Records from a dataset:
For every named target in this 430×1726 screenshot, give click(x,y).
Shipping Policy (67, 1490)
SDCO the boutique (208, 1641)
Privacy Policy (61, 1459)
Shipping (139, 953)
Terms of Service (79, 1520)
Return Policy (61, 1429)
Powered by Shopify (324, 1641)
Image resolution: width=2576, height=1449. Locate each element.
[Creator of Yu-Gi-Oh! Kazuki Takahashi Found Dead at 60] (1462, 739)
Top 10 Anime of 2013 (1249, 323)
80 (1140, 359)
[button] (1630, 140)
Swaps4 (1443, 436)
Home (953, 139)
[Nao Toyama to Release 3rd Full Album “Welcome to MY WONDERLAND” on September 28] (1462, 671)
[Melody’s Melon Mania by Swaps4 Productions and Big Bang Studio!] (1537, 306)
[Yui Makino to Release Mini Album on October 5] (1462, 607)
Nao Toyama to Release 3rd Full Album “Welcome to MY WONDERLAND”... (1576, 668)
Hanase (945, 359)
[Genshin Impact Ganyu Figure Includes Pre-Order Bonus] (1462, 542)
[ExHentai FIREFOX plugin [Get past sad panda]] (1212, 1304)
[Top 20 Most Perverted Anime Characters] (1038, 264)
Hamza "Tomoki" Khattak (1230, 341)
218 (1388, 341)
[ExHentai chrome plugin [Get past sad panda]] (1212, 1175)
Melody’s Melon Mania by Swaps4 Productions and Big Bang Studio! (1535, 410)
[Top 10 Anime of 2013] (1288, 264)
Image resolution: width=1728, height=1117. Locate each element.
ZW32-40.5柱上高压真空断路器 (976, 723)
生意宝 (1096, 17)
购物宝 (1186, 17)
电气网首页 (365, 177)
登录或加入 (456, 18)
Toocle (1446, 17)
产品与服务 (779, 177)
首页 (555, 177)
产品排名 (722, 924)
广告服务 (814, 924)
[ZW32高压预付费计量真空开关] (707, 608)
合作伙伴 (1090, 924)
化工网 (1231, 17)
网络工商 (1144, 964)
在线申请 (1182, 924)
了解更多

#### WHAT IS EXPECTED
The reply should consist solely of the lines above from the one that has "Powered by Shopify (324, 1641)" through the one that has "购物宝 (1186, 17)", reproduced exactly.

#### SOLUTION TO THE EXERCISE
Powered by Shopify (324, 1641)
Image resolution: width=2576, height=1449. Locate each element.
[Creator of Yu-Gi-Oh! Kazuki Takahashi Found Dead at 60] (1462, 739)
Top 10 Anime of 2013 (1249, 323)
80 (1140, 359)
[button] (1630, 140)
Swaps4 (1443, 436)
Home (953, 139)
[Nao Toyama to Release 3rd Full Album “Welcome to MY WONDERLAND” on September 28] (1462, 671)
[Melody’s Melon Mania by Swaps4 Productions and Big Bang Studio!] (1537, 306)
[Yui Makino to Release Mini Album on October 5] (1462, 607)
Nao Toyama to Release 3rd Full Album “Welcome to MY WONDERLAND”... (1576, 668)
Hanase (945, 359)
[Genshin Impact Ganyu Figure Includes Pre-Order Bonus] (1462, 542)
[ExHentai FIREFOX plugin [Get past sad panda]] (1212, 1304)
[Top 20 Most Perverted Anime Characters] (1038, 264)
Hamza "Tomoki" Khattak (1230, 341)
218 (1388, 341)
[ExHentai chrome plugin [Get past sad panda]] (1212, 1175)
Melody’s Melon Mania by Swaps4 Productions and Big Bang Studio! (1535, 410)
[Top 10 Anime of 2013] (1288, 264)
Image resolution: width=1728, height=1117. Locate each element.
ZW32-40.5柱上高压真空断路器 (976, 723)
生意宝 (1096, 17)
购物宝 (1186, 17)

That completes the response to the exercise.